The University sanctioned the chapter with deferred suspension in 2024 after charging them with hazing the class of fall 2024, according to a University website. In May 2025, Sigma Chi International Headquarters closed its UT chapter, according to the website, which tracks hazing violations from the last three years.
The fraternity has since renamed itself “Alpha Nu” from “Sigma Chi,” it announced in a July 2025 social media post.
After Updike’s death in 2024, the chapter published a social media post that announced his death. The post wrote that Updike was a “terrific brother who cared deeply about the chapter.”
“The loss of Sawyer has deeply saddened our chapter, and we are heartbroken by his passing,” the post states. “His laughter, spirit, and camaraderie will forever be etched into our hearts.”
Lyon wrote in the news release that children sent to college should not be subject to violence behind closed doors.

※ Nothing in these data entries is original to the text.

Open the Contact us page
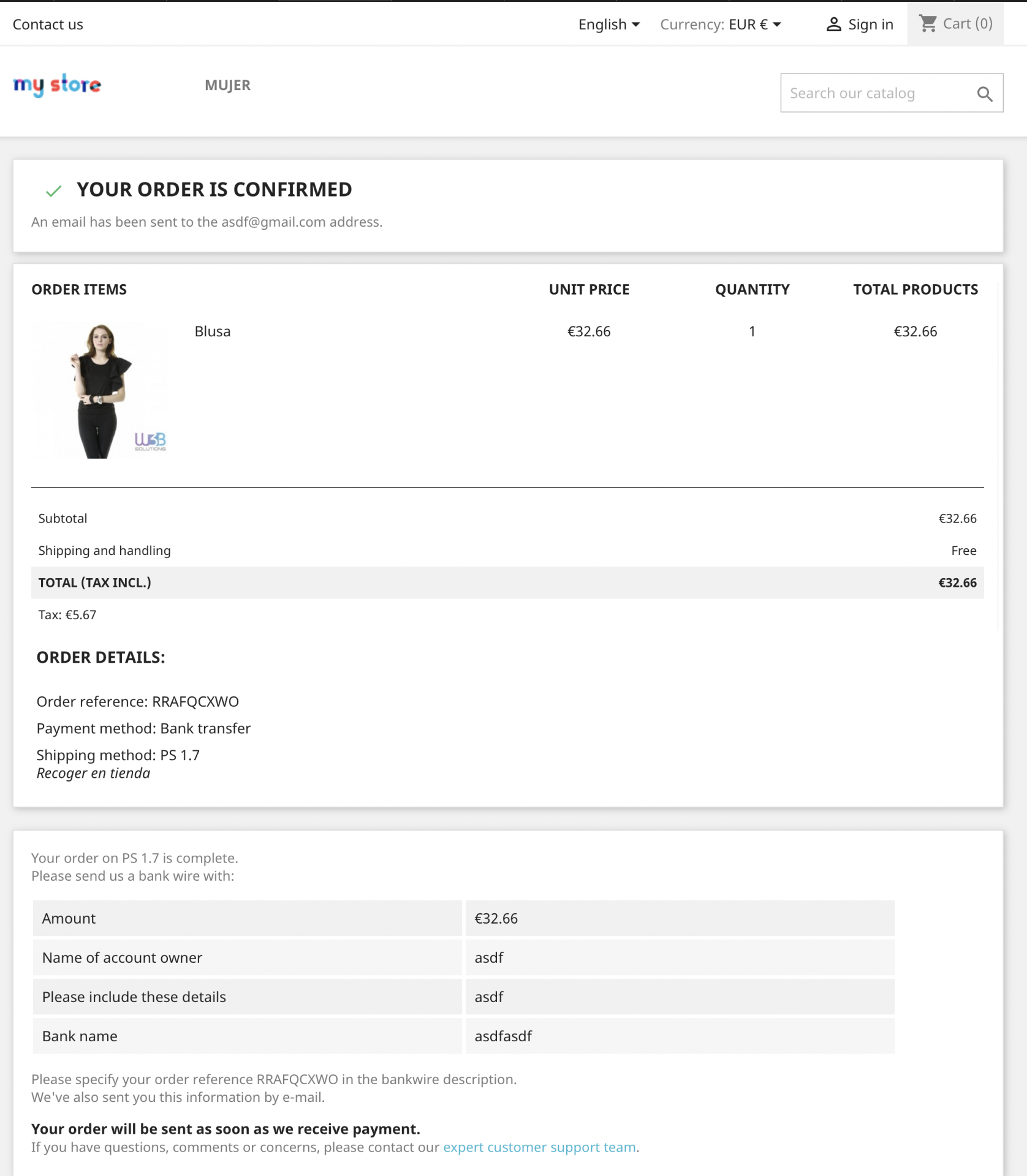1027x1176 pixels. 48,24
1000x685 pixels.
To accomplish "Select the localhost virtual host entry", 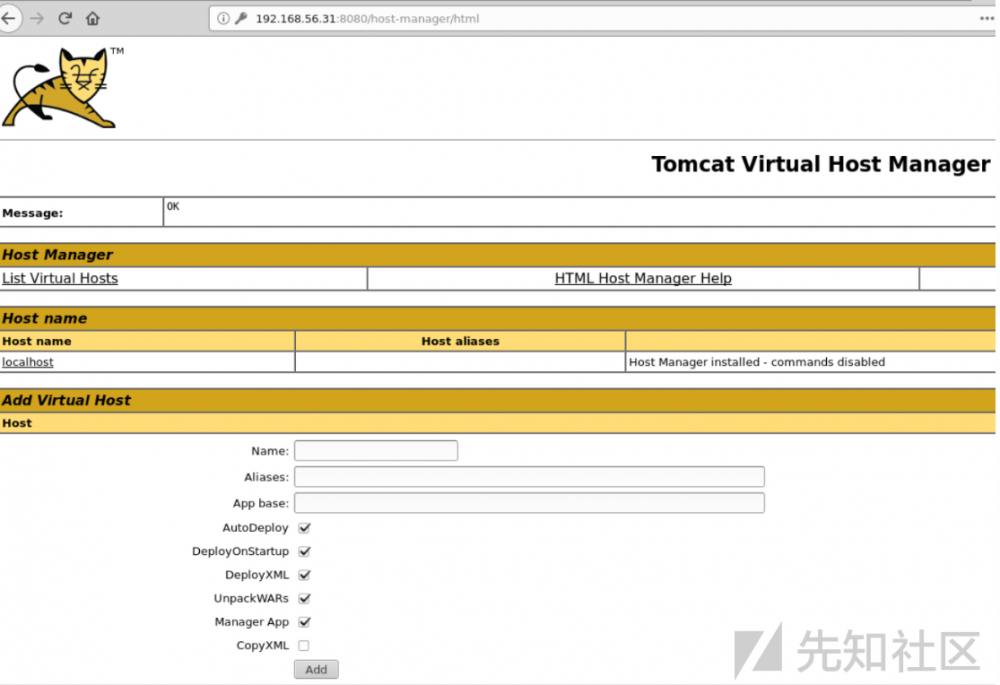I will tap(27, 362).
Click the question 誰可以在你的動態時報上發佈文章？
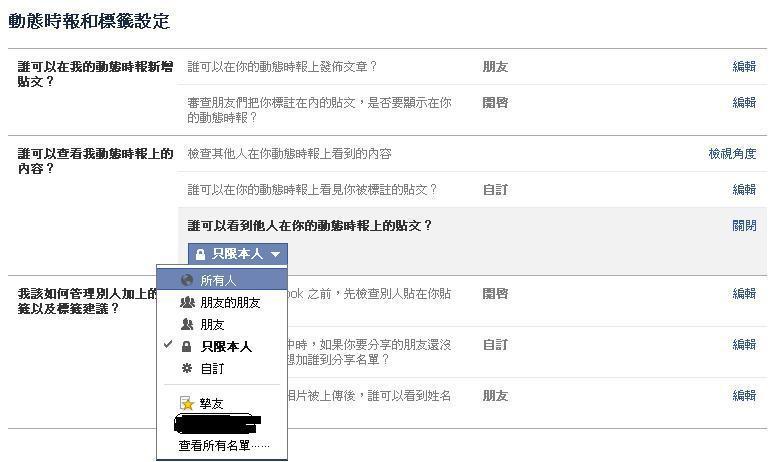This screenshot has width=779, height=462. click(283, 67)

“The case is not only about one young man’s death but about a fraternity system that, when left unchecked, can normalize cruelty and silence those who are harmed until it is too late,” Lyon wrote.
Updike’s mother, Sheryl Roberts-Updike, wrote in the release that she lives with the absence of her son every day. She said what happened to her son was “cruel, senseless and preventable.”
“I want every parent of a college-bound child to understand the risks that can be hidden behind Greek letters and long-standing traditions,” Roberts-Updike wrote. “If speaking out saves even one family from this kind of heartbreak, then Sawyer’s light will continue to shine in this world.”